**GOAL 1**
Answer these questions from the text on "Street Fighting Man":
(a) How many people marched through Paris on May 13th?
(b) In what year did Jagger tell Rolling Stone that the disruptions were "a very good thing"?
(c) Whose riff anchors the song?
**GOAL 2**
In the text on "Street Fighting Man," what is the passage starting at "But we thought" and ending at "history of doing)."? Repeat it word for word.

**DOCUMENT TEXT**
★ ★ ★
But we thought London town was "no place for a street fighting man"? Well, not compared to France.
In March 1968, a group of students seized a campus building at the University at Nanterre, near Paris. They had a lot of complaints, many of which were aimed at university restrictions on student life and housing, and the social injustices they saw plaguing French society. The students peacefully surrendered the building after just hours, but tensions simmered until May when campus authorities decided to close the university. That decision, unsurprisingly, triggered a huge protest. Some 20,000 students and supporters marched through the streets on May 6. When the Paris police tried to disperse the crowd, rioting ensued. The students built makeshift barricades and tore up the cobblestone streets for their makeshift armory (something discontented Parisians have a history of doing).
Within a few days, the student revolution had spread to the factories. Workers walked out in part to support the students, but also because they had their own complaints about the government, ranging from low wages to workplace discrimination. The workers added numbers to the front lines and blue-collar skills—they taught the students how to build better barricades. On May 13th, a million people marched through Paris in opposition to a wide range of government policies. By this point, several million striking workers had brought the economy to a standstill. (You can see some great photos of these Paris protests here.) French President Charles de Gaulle eventually managed to restore order and win a vote of confidence in the June elections. But for a month, the country seemed on the verge of revolutionary collapse – "my name is called Disturbance," indeed.
The Nuances of "Street Fighting Man"
While Jagger may have been hot for revolution on the spot, it seems he cooled off a little on the way to the studio. "Street Fighting Man" isn't really an unequivocal call to arms – in fact, it doesn't tell people what to do at all. Instead, it expresses both an eagerness to get in on the action and make some changes, and an almost defeated recognition that London isn't the place to do it. But he also seems to be making a statement about the power of popular music: "what can a poor boy do," Jagger asks, "except to sing for a rock and roll band"? Basically, he can't be out on the streets, but he can be making rock and roll music, and that seems like the next best thing.
So, Jagger saying that he wished he were in Paris or the US where the real action was? Or was he mocking all the revolutionary action by reducing it to summer fun, just a more violent variation of dancing in the street? Was he trying to make the most difference he could with only his music? Was he ridiculing the radicals by filling their mouths with worn out slogans better suited to a different century? "I'll shout and scream, I'll kill the king, I'll rail at all his servants." Or was he now condemning the use of violence to achieve change by other street fighting men and women?
Jagger has done little to clear up its meaning in the decades since. He told Rolling Stone in 1995 that "at the time" he thought all the "disruptions" around the world were "a very good thing" (Rolling Stone, 14 December 1995, 60). But following 9/11, he denounced terrorism and stressed that he "never believed in violence" as a means of achieving political ends. Moreover, he explicitly said that this belief was compatible with "Street Fighting Man," suggesting that he felt the same way about violence when he wrote the song—"The people that believe in it—I have no time for them whatsoever, no time for the romantic notions that surround them" (Rolling Stone, 25 October 2001, 30).
With yet another classic Keith Richards riff anchoring the song and a galvanizing opening line, the subtleties within the song and Jagger's perspective may not have mattered too much in its enduring popularity. Like a lot of popular music, it's easy to grab onto the phrase "street fighting man" and take it from there, even if you don't listen too carefully to the rest of the lyrics. For legions of protestors and revolutionaries, student radicals and labor activists, "Street Fighting Man" was embraced as an anthem and alternative to peaceful protest. Tariq Ali, the prominent activist who attended the protest in London, actually thought the song was "very ultra-left actually," saying that at the time he thought "it's a bit far out even for us."
Make of the song's politics what you will – or just enjoy the music.
★ ★ ★
**RECORDS**
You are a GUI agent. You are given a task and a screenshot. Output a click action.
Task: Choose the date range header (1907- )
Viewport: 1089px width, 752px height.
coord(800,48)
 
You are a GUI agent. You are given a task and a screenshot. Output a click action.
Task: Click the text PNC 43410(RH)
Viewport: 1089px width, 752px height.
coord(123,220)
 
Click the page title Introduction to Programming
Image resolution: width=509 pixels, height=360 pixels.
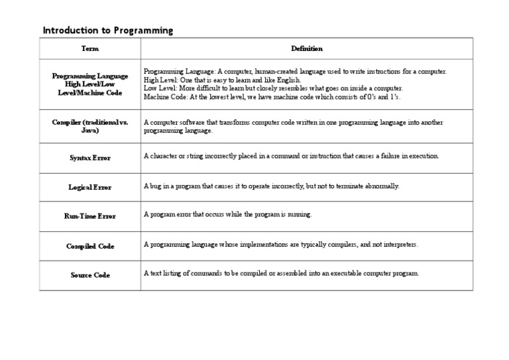107,30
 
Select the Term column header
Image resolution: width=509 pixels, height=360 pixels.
89,49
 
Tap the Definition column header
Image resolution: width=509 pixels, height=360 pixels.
307,49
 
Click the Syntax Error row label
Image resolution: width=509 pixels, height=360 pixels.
89,158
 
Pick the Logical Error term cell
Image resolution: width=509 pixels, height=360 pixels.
89,187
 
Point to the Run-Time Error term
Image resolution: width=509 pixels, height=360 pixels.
89,216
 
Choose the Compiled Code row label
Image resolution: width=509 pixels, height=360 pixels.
89,246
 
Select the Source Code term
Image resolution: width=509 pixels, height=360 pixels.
89,275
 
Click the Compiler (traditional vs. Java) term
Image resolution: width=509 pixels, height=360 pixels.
89,126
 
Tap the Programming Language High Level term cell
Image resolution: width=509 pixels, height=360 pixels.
89,84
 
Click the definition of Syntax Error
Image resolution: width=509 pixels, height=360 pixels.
292,156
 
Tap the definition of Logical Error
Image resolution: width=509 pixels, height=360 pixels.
272,186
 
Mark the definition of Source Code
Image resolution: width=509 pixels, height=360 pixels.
282,273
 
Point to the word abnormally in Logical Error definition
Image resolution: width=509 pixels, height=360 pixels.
382,186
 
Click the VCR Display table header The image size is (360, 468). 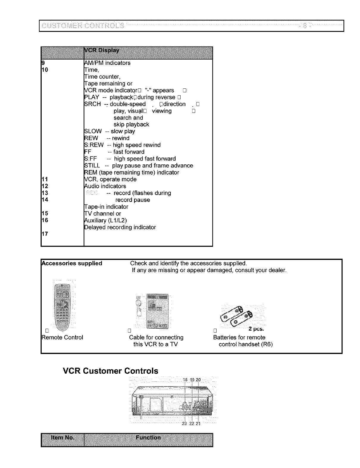102,50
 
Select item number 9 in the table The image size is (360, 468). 43,63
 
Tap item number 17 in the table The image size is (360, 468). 45,234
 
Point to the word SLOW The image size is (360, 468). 93,131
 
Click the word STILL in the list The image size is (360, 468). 92,166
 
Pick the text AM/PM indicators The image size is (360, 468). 107,63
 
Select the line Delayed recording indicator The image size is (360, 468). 120,227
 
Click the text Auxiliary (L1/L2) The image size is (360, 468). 106,221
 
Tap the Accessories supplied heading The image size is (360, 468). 72,263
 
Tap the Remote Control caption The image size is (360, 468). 62,338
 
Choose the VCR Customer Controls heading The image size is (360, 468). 111,371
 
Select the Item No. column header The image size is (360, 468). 63,438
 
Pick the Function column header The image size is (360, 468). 148,438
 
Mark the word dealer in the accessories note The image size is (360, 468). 277,270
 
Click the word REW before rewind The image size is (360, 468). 91,138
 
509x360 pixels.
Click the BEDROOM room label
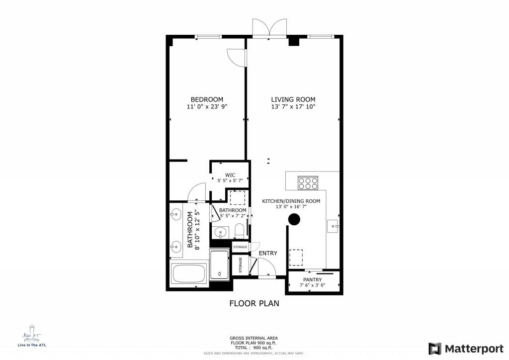tap(207, 99)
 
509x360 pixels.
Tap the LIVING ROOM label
tap(293, 99)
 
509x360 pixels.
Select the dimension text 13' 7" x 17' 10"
tap(293, 107)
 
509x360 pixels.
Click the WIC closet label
tap(230, 175)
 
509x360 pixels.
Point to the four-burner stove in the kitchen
tap(308, 183)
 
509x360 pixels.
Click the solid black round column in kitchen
tap(294, 219)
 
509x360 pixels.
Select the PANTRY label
tap(313, 280)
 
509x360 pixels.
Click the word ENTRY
tap(268, 254)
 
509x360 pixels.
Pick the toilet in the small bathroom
tap(239, 231)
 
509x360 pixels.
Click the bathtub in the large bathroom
tap(188, 274)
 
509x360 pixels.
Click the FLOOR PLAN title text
tap(254, 303)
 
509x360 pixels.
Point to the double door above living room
tap(269, 28)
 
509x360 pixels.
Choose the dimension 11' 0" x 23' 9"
tap(207, 107)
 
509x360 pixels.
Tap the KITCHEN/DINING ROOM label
tap(291, 201)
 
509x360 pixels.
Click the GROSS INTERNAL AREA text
tap(254, 338)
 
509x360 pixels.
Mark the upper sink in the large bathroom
tap(175, 215)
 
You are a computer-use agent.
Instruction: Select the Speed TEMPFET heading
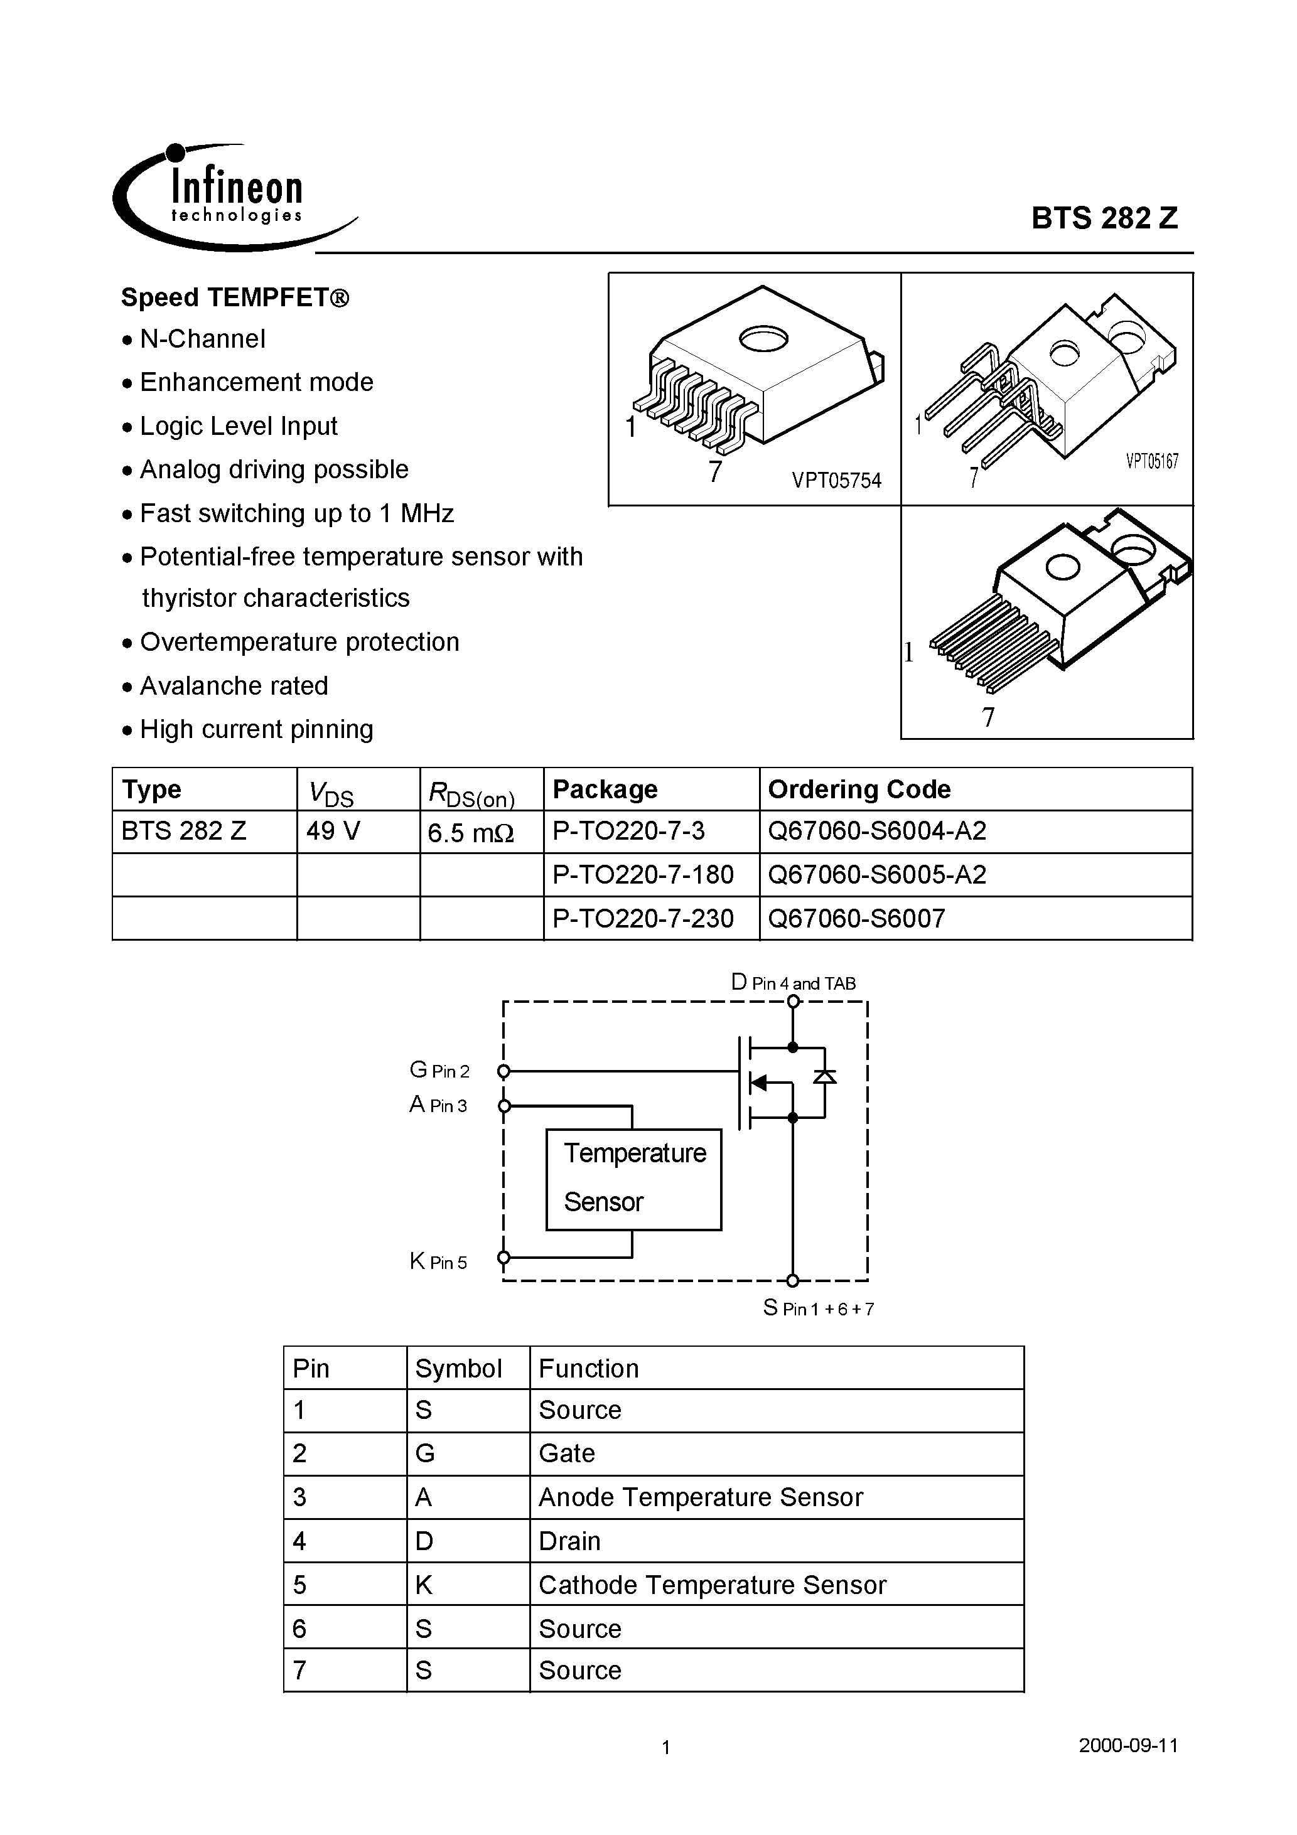pyautogui.click(x=235, y=297)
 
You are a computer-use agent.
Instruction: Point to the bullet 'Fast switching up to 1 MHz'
pyautogui.click(x=296, y=513)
★ ★ ★
**FINISHED ANSWER 1**
(a) A million people
(b) 1995
(c) Keith Richards's

**FINISHED ANSWER 2**
But we thought London town was "no place for a street fighting man"? Well, not compared to France.
In March 1968, a group of students seized a campus building at the University at Nanterre, near Paris. They had a lot of complaints, many of which were aimed at university restrictions on student life and housing, and the social injustices they saw plaguing French society. The students peacefully surrendered the building after just hours, but tensions simmered until May when campus authorities decided to close the university. That decision, unsurprisingly, triggered a huge protest. Some 20,000 students and supporters marched through the streets on May 6. When the Paris police tried to disperse the crowd, rioting ensued. The students built makeshift barricades and tore up the cobblestone streets for their makeshift armory (something discontented Parisians have a history of doing).